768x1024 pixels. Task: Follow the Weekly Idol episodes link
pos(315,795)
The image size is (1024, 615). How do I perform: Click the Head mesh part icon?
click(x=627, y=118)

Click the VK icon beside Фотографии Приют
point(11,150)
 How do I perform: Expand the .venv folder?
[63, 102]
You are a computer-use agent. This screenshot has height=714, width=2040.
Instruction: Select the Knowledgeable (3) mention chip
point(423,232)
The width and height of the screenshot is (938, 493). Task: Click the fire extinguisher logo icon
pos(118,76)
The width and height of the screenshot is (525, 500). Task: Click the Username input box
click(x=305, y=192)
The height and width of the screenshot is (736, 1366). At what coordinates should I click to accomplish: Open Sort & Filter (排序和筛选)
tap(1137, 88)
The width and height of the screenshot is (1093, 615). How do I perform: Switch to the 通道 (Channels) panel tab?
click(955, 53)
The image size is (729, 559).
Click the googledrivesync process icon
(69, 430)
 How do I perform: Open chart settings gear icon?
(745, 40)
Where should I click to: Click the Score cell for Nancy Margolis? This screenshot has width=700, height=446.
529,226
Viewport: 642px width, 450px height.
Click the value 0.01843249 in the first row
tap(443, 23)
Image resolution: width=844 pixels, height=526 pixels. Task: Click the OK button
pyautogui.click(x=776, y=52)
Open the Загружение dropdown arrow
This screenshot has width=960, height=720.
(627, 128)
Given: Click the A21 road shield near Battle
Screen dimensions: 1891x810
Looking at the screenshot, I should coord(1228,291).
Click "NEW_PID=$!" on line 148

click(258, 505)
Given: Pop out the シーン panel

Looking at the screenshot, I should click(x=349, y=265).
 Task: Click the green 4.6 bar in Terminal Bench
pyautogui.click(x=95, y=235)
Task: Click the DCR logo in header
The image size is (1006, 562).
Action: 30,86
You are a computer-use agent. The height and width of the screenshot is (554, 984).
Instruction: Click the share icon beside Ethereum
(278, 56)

------

_Поставленное задание:_ Продублируйте все приведённые выше строки без каких-либо изменений.

_В ответ:_
768x1024 pixels. Task: Follow the Weekly Idol episodes link
pos(315,795)
The image size is (1024, 615). How do I perform: Click the Head mesh part icon?
click(x=627, y=118)

Click the VK icon beside Фотографии Приют
point(11,150)
 How do I perform: Expand the .venv folder?
[63, 102]
You are a computer-use agent. This screenshot has height=714, width=2040.
Instruction: Select the Knowledgeable (3) mention chip
point(423,232)
The width and height of the screenshot is (938, 493). Task: Click the fire extinguisher logo icon
pos(118,76)
The width and height of the screenshot is (525, 500). Task: Click the Username input box
click(x=305, y=192)
The height and width of the screenshot is (736, 1366). At what coordinates should I click to accomplish: Open Sort & Filter (排序和筛选)
tap(1137, 88)
The width and height of the screenshot is (1093, 615). How do I perform: Switch to the 通道 (Channels) panel tab?
click(955, 53)
The image size is (729, 559).
Click the googledrivesync process icon
(69, 430)
 How do I perform: Open chart settings gear icon?
(745, 40)
Where should I click to: Click the Score cell for Nancy Margolis? This screenshot has width=700, height=446.
529,226
Viewport: 642px width, 450px height.
Click the value 0.01843249 in the first row
tap(443, 23)
Image resolution: width=844 pixels, height=526 pixels. Task: Click the OK button
pyautogui.click(x=776, y=52)
Open the Загружение dropdown arrow
This screenshot has width=960, height=720.
(627, 128)
Given: Click the A21 road shield near Battle
Screen dimensions: 1891x810
Looking at the screenshot, I should coord(1228,291).
Click "NEW_PID=$!" on line 148

click(258, 505)
Given: Pop out the シーン panel

Looking at the screenshot, I should click(x=349, y=265).
 Task: Click the green 4.6 bar in Terminal Bench
pyautogui.click(x=95, y=235)
Task: Click the DCR logo in header
The image size is (1006, 562).
Action: 30,86
You are a computer-use agent. The height and width of the screenshot is (554, 984).
Instruction: Click the share icon beside Ethereum
(278, 56)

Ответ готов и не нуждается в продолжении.